**PROBLEM TO SOLVE**. Print the data that follows exactly.

== Segment start ==

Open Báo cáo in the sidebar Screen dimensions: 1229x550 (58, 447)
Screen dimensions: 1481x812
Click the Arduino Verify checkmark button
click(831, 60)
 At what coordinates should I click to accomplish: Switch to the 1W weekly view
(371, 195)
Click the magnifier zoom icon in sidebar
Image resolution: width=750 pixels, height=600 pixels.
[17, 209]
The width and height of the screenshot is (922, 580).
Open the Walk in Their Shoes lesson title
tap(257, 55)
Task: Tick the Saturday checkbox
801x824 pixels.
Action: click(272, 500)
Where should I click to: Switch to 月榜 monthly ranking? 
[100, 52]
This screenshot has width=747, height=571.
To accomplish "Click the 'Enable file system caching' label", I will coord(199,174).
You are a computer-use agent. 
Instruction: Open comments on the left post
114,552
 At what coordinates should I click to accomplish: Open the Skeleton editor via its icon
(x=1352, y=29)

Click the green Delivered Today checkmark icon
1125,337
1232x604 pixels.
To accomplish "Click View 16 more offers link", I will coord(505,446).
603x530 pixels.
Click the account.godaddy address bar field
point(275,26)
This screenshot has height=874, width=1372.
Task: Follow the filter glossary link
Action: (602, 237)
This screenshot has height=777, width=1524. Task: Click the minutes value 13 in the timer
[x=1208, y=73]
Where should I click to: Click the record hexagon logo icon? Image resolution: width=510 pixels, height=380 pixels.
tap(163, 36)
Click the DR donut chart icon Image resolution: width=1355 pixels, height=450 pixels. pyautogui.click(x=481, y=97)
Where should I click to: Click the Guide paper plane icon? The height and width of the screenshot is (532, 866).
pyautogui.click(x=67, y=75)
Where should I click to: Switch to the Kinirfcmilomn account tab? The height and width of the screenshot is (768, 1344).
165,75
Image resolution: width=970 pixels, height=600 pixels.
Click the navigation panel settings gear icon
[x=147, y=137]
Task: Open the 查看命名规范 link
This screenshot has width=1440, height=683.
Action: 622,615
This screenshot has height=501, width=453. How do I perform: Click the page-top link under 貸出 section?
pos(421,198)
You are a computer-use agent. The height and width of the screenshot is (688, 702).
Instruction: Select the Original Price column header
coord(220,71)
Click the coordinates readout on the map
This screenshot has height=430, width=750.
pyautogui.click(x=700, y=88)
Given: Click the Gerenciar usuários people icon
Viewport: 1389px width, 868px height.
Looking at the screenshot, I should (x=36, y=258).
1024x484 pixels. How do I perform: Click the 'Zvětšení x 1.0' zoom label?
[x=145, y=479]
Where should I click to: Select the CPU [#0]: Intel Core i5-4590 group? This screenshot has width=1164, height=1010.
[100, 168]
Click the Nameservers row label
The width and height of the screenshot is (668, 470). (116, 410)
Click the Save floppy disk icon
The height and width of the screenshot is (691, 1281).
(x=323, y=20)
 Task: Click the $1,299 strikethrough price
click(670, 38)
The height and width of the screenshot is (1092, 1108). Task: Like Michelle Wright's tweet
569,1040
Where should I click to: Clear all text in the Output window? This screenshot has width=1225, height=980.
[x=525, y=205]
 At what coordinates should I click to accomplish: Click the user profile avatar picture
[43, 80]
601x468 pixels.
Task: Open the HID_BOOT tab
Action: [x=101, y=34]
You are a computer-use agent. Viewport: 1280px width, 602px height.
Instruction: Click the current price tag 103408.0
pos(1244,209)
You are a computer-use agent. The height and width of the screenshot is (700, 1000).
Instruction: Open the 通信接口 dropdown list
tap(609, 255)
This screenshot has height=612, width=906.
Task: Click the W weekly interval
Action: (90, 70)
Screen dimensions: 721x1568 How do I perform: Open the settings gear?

== Segment end ==

**SOLVED EXERCISE**.
Open Báo cáo in the sidebar Screen dimensions: 1229x550 (58, 447)
Screen dimensions: 1481x812
Click the Arduino Verify checkmark button
click(831, 60)
 At what coordinates should I click to accomplish: Switch to the 1W weekly view
(371, 195)
Click the magnifier zoom icon in sidebar
Image resolution: width=750 pixels, height=600 pixels.
[17, 209]
The width and height of the screenshot is (922, 580).
Open the Walk in Their Shoes lesson title
tap(257, 55)
Task: Tick the Saturday checkbox
801x824 pixels.
Action: click(272, 500)
Where should I click to: Switch to 月榜 monthly ranking? 
[100, 52]
This screenshot has width=747, height=571.
To accomplish "Click the 'Enable file system caching' label", I will coord(199,174).
You are a computer-use agent. 
Instruction: Open comments on the left post
114,552
 At what coordinates should I click to accomplish: Open the Skeleton editor via its icon
(x=1352, y=29)

Click the green Delivered Today checkmark icon
1125,337
1232x604 pixels.
To accomplish "Click View 16 more offers link", I will coord(505,446).
603x530 pixels.
Click the account.godaddy address bar field
point(275,26)
This screenshot has height=874, width=1372.
Task: Follow the filter glossary link
Action: (602, 237)
This screenshot has height=777, width=1524. Task: Click the minutes value 13 in the timer
[x=1208, y=73]
Where should I click to: Click the record hexagon logo icon? Image resolution: width=510 pixels, height=380 pixels.
tap(163, 36)
Click the DR donut chart icon Image resolution: width=1355 pixels, height=450 pixels. pyautogui.click(x=481, y=97)
Where should I click to: Click the Guide paper plane icon? The height and width of the screenshot is (532, 866).
pyautogui.click(x=67, y=75)
Where should I click to: Switch to the Kinirfcmilomn account tab? The height and width of the screenshot is (768, 1344).
165,75
Image resolution: width=970 pixels, height=600 pixels.
Click the navigation panel settings gear icon
[x=147, y=137]
Task: Open the 查看命名规范 link
This screenshot has width=1440, height=683.
Action: 622,615
This screenshot has height=501, width=453. How do I perform: Click the page-top link under 貸出 section?
pos(421,198)
You are a computer-use agent. The height and width of the screenshot is (688, 702).
Instruction: Select the Original Price column header
coord(220,71)
Click the coordinates readout on the map
This screenshot has height=430, width=750.
pyautogui.click(x=700, y=88)
Given: Click the Gerenciar usuários people icon
Viewport: 1389px width, 868px height.
Looking at the screenshot, I should (x=36, y=258).
1024x484 pixels. How do I perform: Click the 'Zvětšení x 1.0' zoom label?
[x=145, y=479]
Where should I click to: Select the CPU [#0]: Intel Core i5-4590 group? This screenshot has width=1164, height=1010.
[100, 168]
Click the Nameservers row label
The width and height of the screenshot is (668, 470). (116, 410)
Click the Save floppy disk icon
The height and width of the screenshot is (691, 1281).
(x=323, y=20)
 Task: Click the $1,299 strikethrough price
click(670, 38)
The height and width of the screenshot is (1092, 1108). Task: Like Michelle Wright's tweet
569,1040
Where should I click to: Clear all text in the Output window? This screenshot has width=1225, height=980.
[x=525, y=205]
 At what coordinates should I click to accomplish: Click the user profile avatar picture
[43, 80]
601x468 pixels.
Task: Open the HID_BOOT tab
Action: [x=101, y=34]
You are a computer-use agent. Viewport: 1280px width, 602px height.
Instruction: Click the current price tag 103408.0
pos(1244,209)
You are a computer-use agent. The height and width of the screenshot is (700, 1000).
Instruction: Open the 通信接口 dropdown list
tap(609, 255)
This screenshot has height=612, width=906.
Task: Click the W weekly interval
Action: (90, 70)
Screen dimensions: 721x1568 How do I perform: Open the settings gear?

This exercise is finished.